Wednesday, August 29, 2007

fading brewers, rising cardinals

in the comments to my last missive, astute commenter uncle dave read the situation to get at the heart of the matter.

a 1.5 game lead is a bigger hammer than anything that the other teams in the race can boast


i respectfully disagreed at 1.5 games -- especially when the brewers had three to play against the cubs.

but, on the heels of a real bad day for deadline acquisition scott linebrink, at 2.5 and two to play milwaukee is seeing its chance slip away. to be sure, luck will still play the dominant role over the final 30 or so games in this race. these teams' fortunes now can easily turn on a fluke ten-game run of babip luck or an unexpected and unlikely power surge or bullpen meltdown. but now milwaukee is faced with splitting the final two against the cubs and being 2.5 down with less than 30 to play and no head-to-head avenue to come back on. that's a very difficult comeback to expect, even if it can happen by vicissitude alone.

if the brewers don't take these next two at wrigley, in my opinion it probably becomes a two-team race between the cubs and cardinals. local shaman and water-diviner (at a very reasonable rate, email the page for availability) ccd had this to say:

The Cardinals have won this division so many times.

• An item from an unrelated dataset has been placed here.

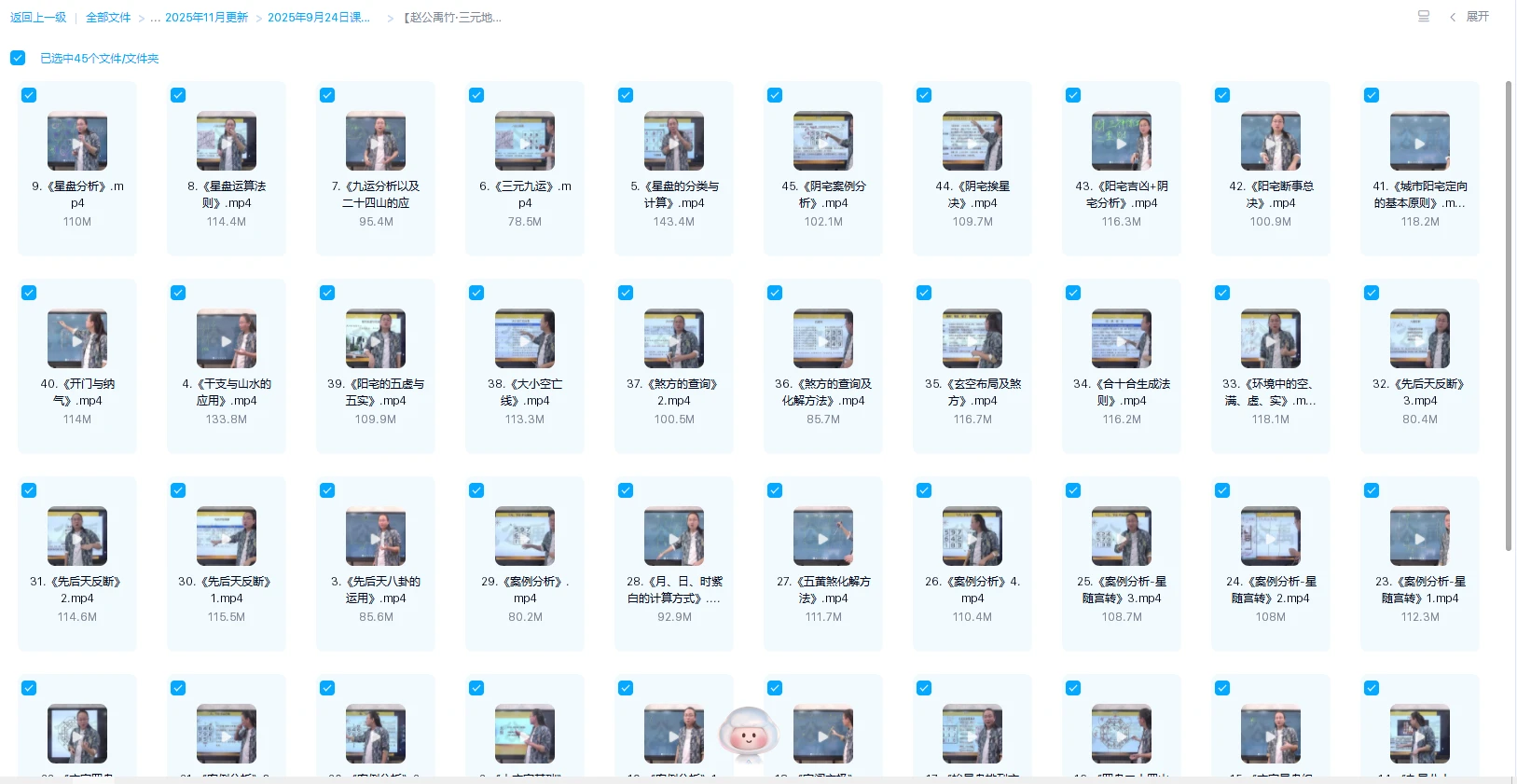Uncheck the select-all 已选中45个文件 checkbox

coord(18,58)
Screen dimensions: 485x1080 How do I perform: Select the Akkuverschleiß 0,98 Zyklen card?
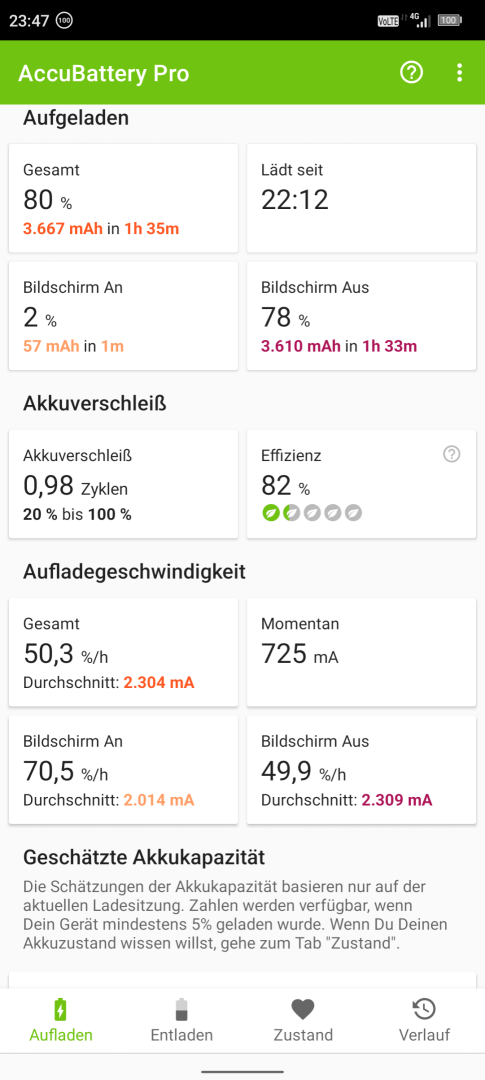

They are the defending world series champs. They still have the best player this side of A-Rod in Albie. So despite the fact that I have declared them DEAD numerous times this season, I am now scared to death of that team.


and i have to agree, particularly if milwaukee can't take the next two. the cardinals are riding momentum and unreasonable pitching performances from some really average-to-poor starters (including another last night). it's as tenuous a run as you're likely to see, built on babip and very little else. but it's happening, and the cubs themselves are evidence that babip weirdness can persist longer than a rational observer can maintain credibility.

saint louis is two back, but has two major avenues to redemption. first, their remaining schedule -- six vs houston, seven vs pittsburgh, six vs cincy is plenty weak but essentially no different from the northsiders. the salient point is that they have five remaining against the cubs, and these games are now taking on the character of the season climax for both clubs. four of those games are in saint louis.

second, the cards have played just 128 games -- meaning they have two in hand compared to the cubs and three compared to milwaukee. the idea is to win as more games than the next guy, and the cards -- with three fewer wins today -- are going to get two extra cracks at boosting their total. and, if their momentum holds out, they may get those turns at the most opportune time: when they're hot. as we've showed here, winning begets winning.

it's not all positive for the cardinals. they don't have a single off day for the remainder of the year -- their bullpen mainstays are going to be completely frazzled before this is over, and the genius is going to have to utilize september callups to take every possible mop-up inning to keep guys like russ springer, troy percival and ryan franklin fresh. maybe that means a critical loss or two. this is an uphill fight for them, and the odds are decent -- against every earlier expectation -- that the cubs come out of this thing on top.

this much for sure, though -- it's good to have to care about baseball in september. in fact, the only thing better is having to care about it in october.